EXERCISE REQUIREMENTS: Each line from the one that contains "the Demo card" to the end of the entries must be copied word for word, and only those lines.

--- RECORDS FOR THE TASK ---

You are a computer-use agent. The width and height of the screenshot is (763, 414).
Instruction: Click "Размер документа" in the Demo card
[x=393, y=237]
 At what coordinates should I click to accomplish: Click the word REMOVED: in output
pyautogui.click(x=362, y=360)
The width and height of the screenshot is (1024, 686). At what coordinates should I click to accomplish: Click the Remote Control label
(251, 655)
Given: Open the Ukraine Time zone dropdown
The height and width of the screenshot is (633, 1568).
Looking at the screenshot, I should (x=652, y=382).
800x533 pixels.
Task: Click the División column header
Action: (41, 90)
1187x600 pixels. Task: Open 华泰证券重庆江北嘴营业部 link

---

EXERCISE OUTPUT:
Instruction: Click "Размер документа" in the Demo card
[x=393, y=237]
 At what coordinates should I click to accomplish: Click the word REMOVED: in output
pyautogui.click(x=362, y=360)
The width and height of the screenshot is (1024, 686). At what coordinates should I click to accomplish: Click the Remote Control label
(251, 655)
Given: Open the Ukraine Time zone dropdown
The height and width of the screenshot is (633, 1568).
Looking at the screenshot, I should (x=652, y=382).
800x533 pixels.
Task: Click the División column header
Action: (41, 90)
1187x600 pixels. Task: Open 华泰证券重庆江北嘴营业部 link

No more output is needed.